Business Overview

The Company is a leading provider of state-of-the-art technology solutions for commercial audio-visual solutions. The company specializes in designing and installing systems in the corporate, healthcare and education markets. Sales for 2021 are on track to exceed $4,500,000 with a SDE of $450,000 (after Covid effected 2020 results). The company occupies headquarters and warehouse space in the St. Louis Area.

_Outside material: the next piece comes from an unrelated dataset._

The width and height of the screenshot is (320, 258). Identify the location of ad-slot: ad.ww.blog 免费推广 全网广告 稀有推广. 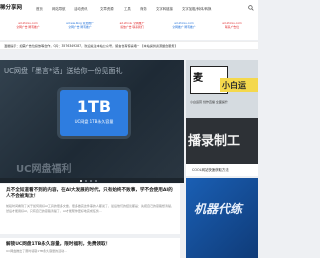
(80, 29).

For more information, call Brian Jones at 314.960.6063 or


  • Asking Price: $1,300,000
  • Cash Flow: $86,066
  • Gross Revenue: $3,283,893
  • FF&E: $222,000
  • Inventory: N/A
  • Inventory Included: N/A
  • Established: 1978

Detailed Information

  • Property Owned or Leased:Own
  • Property Included:N/A
  • Building Square Footage:9,600
  • Lot Size:N/A
  • Total Number of Employees:10
  • Furniture, Fixtures and Equipment:N/A
About The Facility:

Building Own 9,600 sq. ft.

Is Support & Training Included:


Purpose For Selling:


Opportunities and Growth:

To Expand Markets & Products

Additional Info

The business was started in 1978, making the business 44 years old.

The company has 10FT/1PT employees and is situated in a building with estimated square footage of 9,600 sq ft.

Why is the Current Owner Selling The Business?

There are all types of reasons people decide to sell companies. However, the real reason vs the one they tell you might be 2 absolutely different things. As an example, they might say "I have a lot of various obligations" or "I am retiring". For numerous sellers, these factors stand. But also, for some, these might simply be excuses to try to hide the reality of changing demographics, increased competitors, current decrease in earnings, or a variety of various other factors. This is why it is really essential that you not depend entirely on a vendor's word, but instead, use the vendor's answer in conjunction with your general due diligence. This will repaint a more sensible image of the business's present scenario.

Existing Debts and Future Obligations

If the existing entity is in debt, which lots of companies are, then you will certainly need to consider this when valuating/preparing your offer. Many businesses finance loans in order to cover points such as inventory, payroll, accounts payable, and so on. Remember that occasionally this can imply that profit margins are too small. Numerous organisations fall under a revolving door of taking on debt as a way to pay back various other loans. Along with debts, there may likewise be future commitments to take into consideration. There may be an outstanding lease on equipment or the building where the business resides. The business might have existing agreements with suppliers that must be met or might result in fines if terminated early.

Understanding the Customer Base, Competition and Area Demographics

Just how do operating businesses in the area draw in new consumers? Often times, businesses have repeat customers, which form the core of their day-to-day profits. Specific variables such as brand-new competition sprouting up around the location, road building and construction, as well as personnel turn over can affect repeat clients as well as adversely affect future profits. One essential thing to consider is the area of the business. Is it in an extremely trafficked shopping center, or is it hidden from the highway? Obviously, the more people that see the business often, the greater the opportunity to construct a returning client base. A final idea is the general location demographics. Is the business placed in a largely inhabited city, or is it situated on the edge of town? Exactly how might the local median family earnings impact future earnings prospects?